Many were surprised when I returned to work in January. I needed some normal. For me, teaching is a vocation, and one part of me that I don’t have to question. It fills my cup. I needed them. It was definitely the right decision. Now that school is wrapping up, I will have the time, and finally the proper head space, to tackle the business of death that I needed to let sit for awhile.
I have wrestled these past months with “not feeling” Nick’s presence. This is what I mean when I say the grieving process has not been what I expected. I certainly identify many ways in which he is at work for our family and friends. It’s undeniable! But I miss his presence. I miss having my person. I miss having someone who gets me, loves me unconditionally, and is there to take care of me. As do the kids. I know I cannot fill those holes. I do the best I can and trust the Lord will fill in the gaps. Nick still sends his sign all the time. There’s not a week that goes by that he doesn’t send me a little reassurance, sometimes 5-6 times a day when I’m struggling with something. Those little God/Nick winks always make me smile. Andrew and I blow a kiss to Heaven and say, “Love you Daddy!” We now have the most invested intercessor ever.
I’ve thought a lot about our journey, and I can honestly say that I would take a long illness over a sudden loss 100 times over. So many of my widow friends experienced sudden losses. That is a pain I cannot imagine, and I pray for them constantly. With a long illness, you put all the work in up front, and it is BRUTAL, but in the end you are left with joy, gratitude, and peace. I didn’t know it was possible to grieve someone that was sitting right beside you, until I was there. I had experienced the entire cycle of grief several times the past few years. Each small loss brought new mourning. I can honestly say I have no regrets. We listened and trusted every step of the way. Nothing was left unsaid. There is a great satisfaction in knowing that we accomplished what we set out to do. He was not perfect. I certainly am not perfect, and clearly I still have more work to do. I hate the idea that some people might have us on a pedestal. Because here’s the truth of it, we are purified through the suffering. I watched it unfold before my eyes and that is an incredible gift. The thing that made us unique I think, was our commitment and persistence in saying YES, together! We willingly suffered, and chose to use that suffering to help others and glorify Him.

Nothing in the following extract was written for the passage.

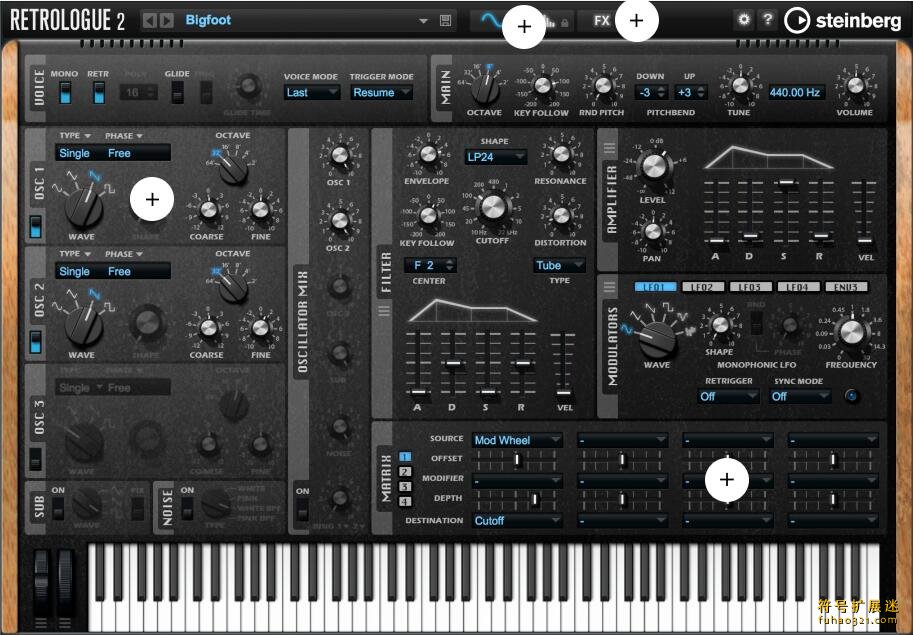Screen dimensions: 913x635
Task: Select matrix page 2 button
Action: 405,471
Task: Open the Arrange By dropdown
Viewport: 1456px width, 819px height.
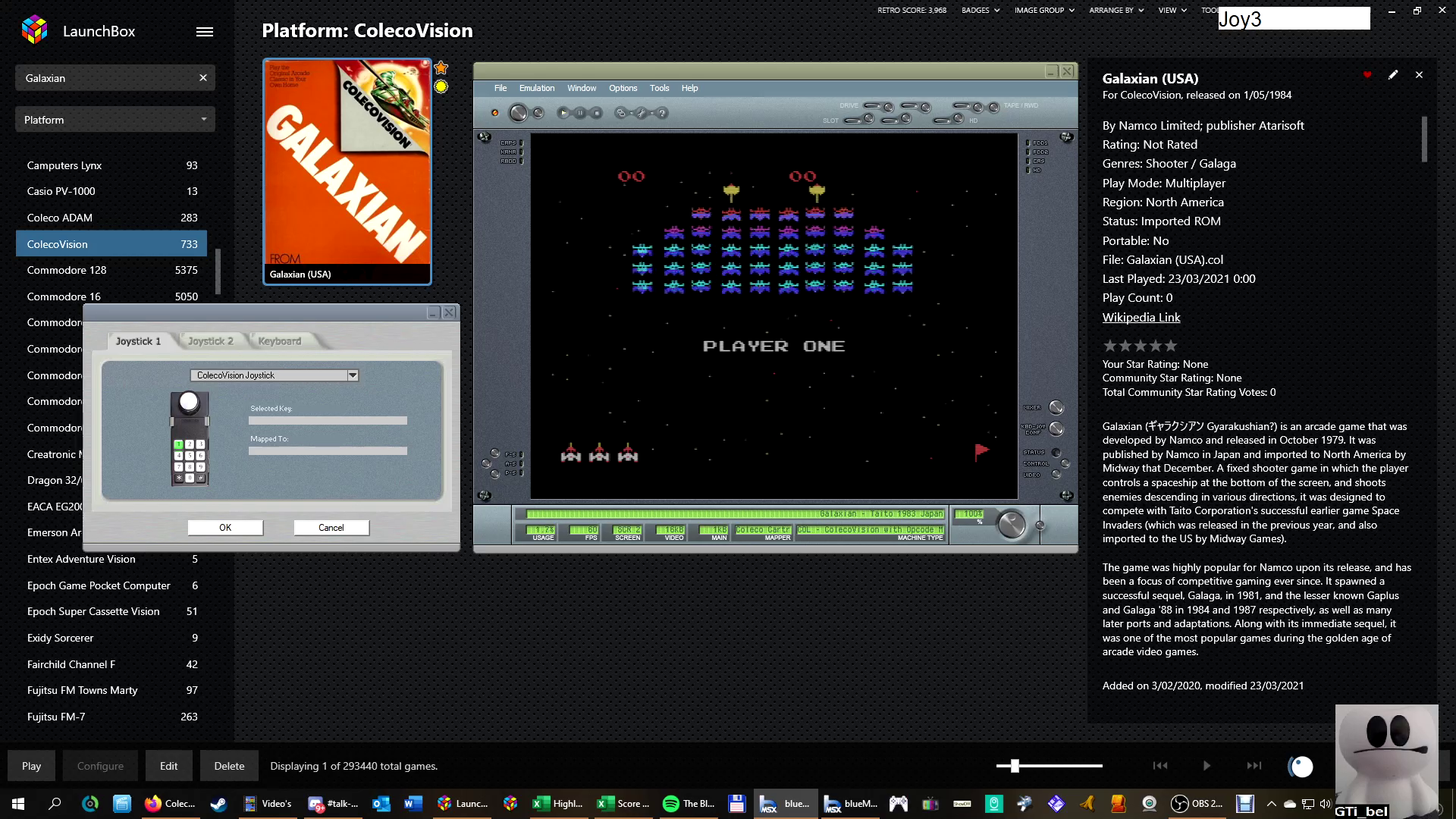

I don’t feel like I ever lost myself, but so much of my identity was intertwined with loving and caring for him. He passed 23 years to the day that we started dating. We spent more than half of our lives together. We grew up together. So who I am now is most certainly because of him, as much as it is my parents, household sisters, and others who formed me. I am not the same person I was at 18.
The biggest change has been a shift in perspective. The things of this world have lost their appeal. I care about them only in as much as they can help get the kids and I to Heaven. Of course I always knew this, but it’s a deeper conviction now and has allowed me the freedom to let go of so much that has held me down. I have eyes for Heaven. It’s that simple.
So I find myself, 6 months out from the hardest thing I have ever lived, full of joy, gratitude and HOPE for whatever the Lord has for me. Our mission as a couple is still alive in me, even though he is no longer here. I know he will help me accomplish those things. If I have learned anything the past 23 years, it has been to listen to the voice of the Holy Spirit, and to trust that His plan is better than mine, and that He will equip me with all the grace needed for the moment. I also know better than to tell God no! So, in the words of Sarah’s confirmation saint, Blessed Chiara Luce Badano, “If you want it Jesus, I want it too!”
I recognize some people will find it hard to believe that I have come so far in such a short time. That doesn’t surprise me. I actually expect it and am thankful they don’t understand, because that means they have not walked what I have. I don’t want anyone to hurt this way. But of course, one day everyone will, and when that time comes, I hope that they will come to me, because I will be there with open arms ready to help in any way I can.
Live in the moment. Love the people in your life. And seek Heaven above all else.